Original Research

Self-reported impact of caregiving on voluntary home-based caregivers in Mutale Municipality, South Africa

Ntsieni S. Mashau, Vhonani O. Netshandama, Makondelela J. Mudau
African Journal of Primary Health Care & Family Medicine | Vol 8, No 2 | a976 | DOI: https://doi.org/10.4102/phcfm.v8i2.976 | © 2016 Ntsieni S. Mashau, Vhonani O. Netshandama, Makondelela J. Mudau | This work is licensed under CC Attribution 4.0
Submitted: 29 July 2015 | Published: 31 May 2016

About the author(s)

Ntsieni S. Mashau, Department of Public Health, University of Venda, South Africa
Vhonani O. Netshandama, Community Engagement, University of Venda, South Africa
Makondelela J. Mudau, University Income Generation Center, University of Venda, South Africa


Background: The establishment of home-based care (HBC) programmes in developing countries has resulted in a shift of burden from hospitals to communities where palliative care is provided by voluntary home-based caregivers.

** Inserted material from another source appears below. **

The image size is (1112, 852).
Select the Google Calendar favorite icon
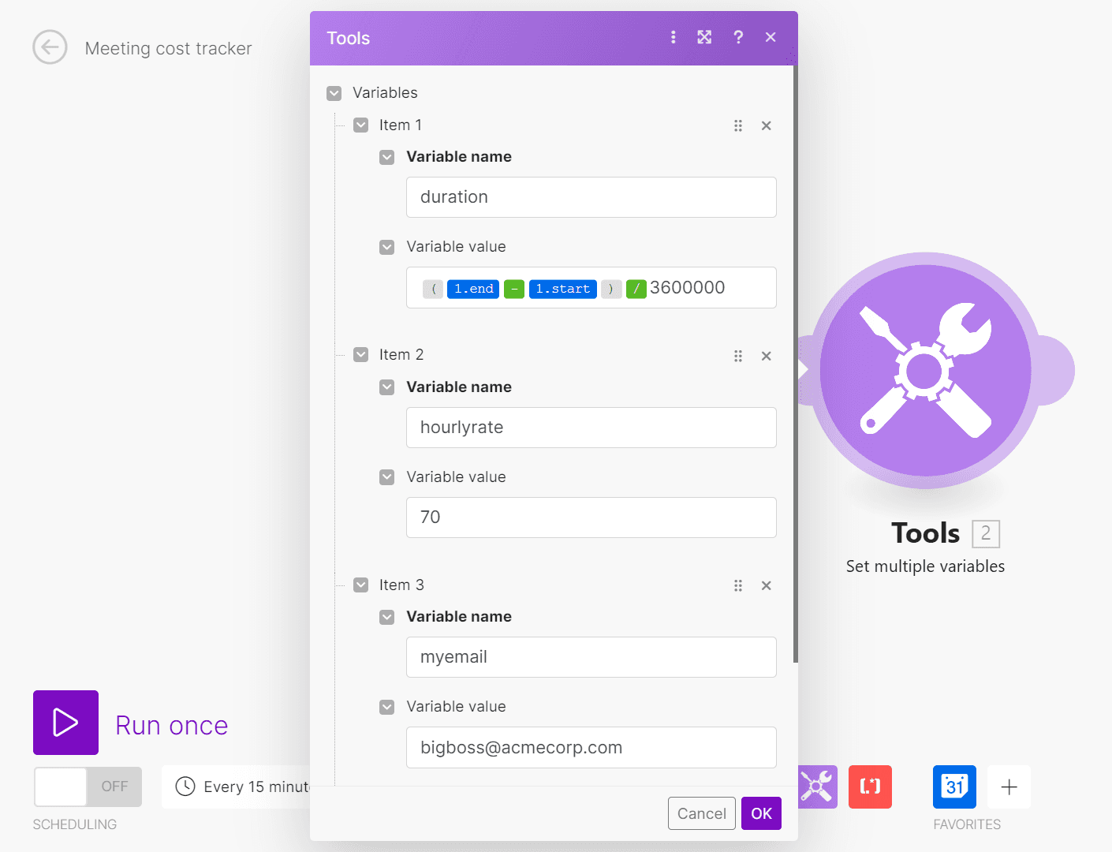(x=954, y=787)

Aim: The study investigated the impact of caregiving on voluntary home-based caregivers.

Setting: The study was conducted at HBC organisations located in Mutale Municipality of Limpopo Province, South Africa.

Methods: A quantitative cross-sectional descriptive survey design was applied to investigate the impact of caregiving on voluntary home-based caregivers. The sample was comprised of (N = 190) home-based caregivers. Home-based caregivers provide care to people in need of care in their homes, such as orphans, the elderly and those suffering from chronic illnesses such as tuberculosis, HIV and/or AIDS, cancer and stroke. Self-administered questionnaires were used to collect data which were analysed descriptively using the Statistical Package for the Social Sciences software, Version 20.

Results: The results showed that 101 (53.2%) participants were worried about their financial security because they were not registered as workers, whilst 74 (39.0%) participants were always worried about getting infection from their clients because they often do not have protective equipment.

Conclusion: Voluntary home-based caregivers have an important role in the provision of palliative care to people in their own homes, and therefore, the negative caregiving impact on the lives of caregivers may compromise the provision of quality palliative care.